Here the requirement is to repeat every record exactly, in full.

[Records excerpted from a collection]
=== Section Start ===

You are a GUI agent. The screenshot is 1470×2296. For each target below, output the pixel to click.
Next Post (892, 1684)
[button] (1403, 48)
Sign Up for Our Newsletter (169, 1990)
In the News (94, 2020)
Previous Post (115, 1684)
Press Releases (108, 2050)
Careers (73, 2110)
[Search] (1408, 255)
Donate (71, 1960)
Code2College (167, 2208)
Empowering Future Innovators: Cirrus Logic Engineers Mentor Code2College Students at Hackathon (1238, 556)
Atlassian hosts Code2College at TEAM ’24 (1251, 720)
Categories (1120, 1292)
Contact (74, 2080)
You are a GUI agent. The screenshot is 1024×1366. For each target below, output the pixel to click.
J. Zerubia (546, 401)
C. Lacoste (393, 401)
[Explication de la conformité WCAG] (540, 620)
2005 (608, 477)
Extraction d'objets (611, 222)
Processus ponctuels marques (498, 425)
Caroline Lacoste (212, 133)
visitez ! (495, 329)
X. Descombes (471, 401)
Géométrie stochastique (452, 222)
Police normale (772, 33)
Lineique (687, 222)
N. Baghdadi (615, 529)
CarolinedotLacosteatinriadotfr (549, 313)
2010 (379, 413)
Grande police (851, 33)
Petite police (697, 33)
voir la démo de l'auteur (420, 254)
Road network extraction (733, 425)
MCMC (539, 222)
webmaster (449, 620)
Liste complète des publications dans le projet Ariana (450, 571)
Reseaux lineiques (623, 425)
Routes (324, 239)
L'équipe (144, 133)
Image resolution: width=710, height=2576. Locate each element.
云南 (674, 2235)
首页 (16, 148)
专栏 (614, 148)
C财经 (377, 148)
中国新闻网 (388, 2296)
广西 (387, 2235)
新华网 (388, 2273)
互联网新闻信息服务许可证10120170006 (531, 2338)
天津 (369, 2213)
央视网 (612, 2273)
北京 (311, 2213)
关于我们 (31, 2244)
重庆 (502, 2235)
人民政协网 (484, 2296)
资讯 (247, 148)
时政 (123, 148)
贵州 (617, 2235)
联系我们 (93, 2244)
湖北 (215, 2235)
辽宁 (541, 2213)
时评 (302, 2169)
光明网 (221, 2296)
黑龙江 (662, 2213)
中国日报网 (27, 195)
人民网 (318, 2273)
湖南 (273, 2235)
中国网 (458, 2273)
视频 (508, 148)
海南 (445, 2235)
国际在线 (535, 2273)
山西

=== Section End ===

**EXERCISE ANSWER**
You are a GUI agent. The screenshot is 1470×2296. For each target below, output the pixel to click.
Next Post (892, 1684)
[button] (1403, 48)
Sign Up for Our Newsletter (169, 1990)
In the News (94, 2020)
Previous Post (115, 1684)
Press Releases (108, 2050)
Careers (73, 2110)
[Search] (1408, 255)
Donate (71, 1960)
Code2College (167, 2208)
Empowering Future Innovators: Cirrus Logic Engineers Mentor Code2College Students at Hackathon (1238, 556)
Atlassian hosts Code2College at TEAM ’24 (1251, 720)
Categories (1120, 1292)
Contact (74, 2080)
You are a GUI agent. The screenshot is 1024×1366. For each target below, output the pixel to click.
J. Zerubia (546, 401)
C. Lacoste (393, 401)
[Explication de la conformité WCAG] (540, 620)
2005 (608, 477)
Extraction d'objets (611, 222)
Processus ponctuels marques (498, 425)
Caroline Lacoste (212, 133)
visitez ! (495, 329)
X. Descombes (471, 401)
Géométrie stochastique (452, 222)
Police normale (772, 33)
Lineique (687, 222)
N. Baghdadi (615, 529)
CarolinedotLacosteatinriadotfr (549, 313)
2010 (379, 413)
Grande police (851, 33)
Petite police (697, 33)
voir la démo de l'auteur (420, 254)
Road network extraction (733, 425)
MCMC (539, 222)
webmaster (449, 620)
Liste complète des publications dans le projet Ariana (450, 571)
Reseaux lineiques (623, 425)
Routes (324, 239)
L'équipe (144, 133)
Image resolution: width=710, height=2576. Locate each element.
云南 (674, 2235)
首页 (16, 148)
专栏 (614, 148)
C财经 (377, 148)
中国新闻网 (388, 2296)
广西 (387, 2235)
新华网 (388, 2273)
互联网新闻信息服务许可证10120170006 (531, 2338)
天津 (369, 2213)
央视网 (612, 2273)
北京 (311, 2213)
关于我们 (31, 2244)
重庆 (502, 2235)
人民政协网 (484, 2296)
资讯 (247, 148)
时政 (123, 148)
贵州 (617, 2235)
联系我们 (93, 2244)
湖北 (215, 2235)
辽宁 (541, 2213)
时评 (302, 2169)
光明网 (221, 2296)
黑龙江 (662, 2213)
中国日报网 (27, 195)
人民网 (318, 2273)
湖南 (273, 2235)
中国网 (458, 2273)
视频 (508, 148)
海南 (445, 2235)
国际在线 (535, 2273)
山西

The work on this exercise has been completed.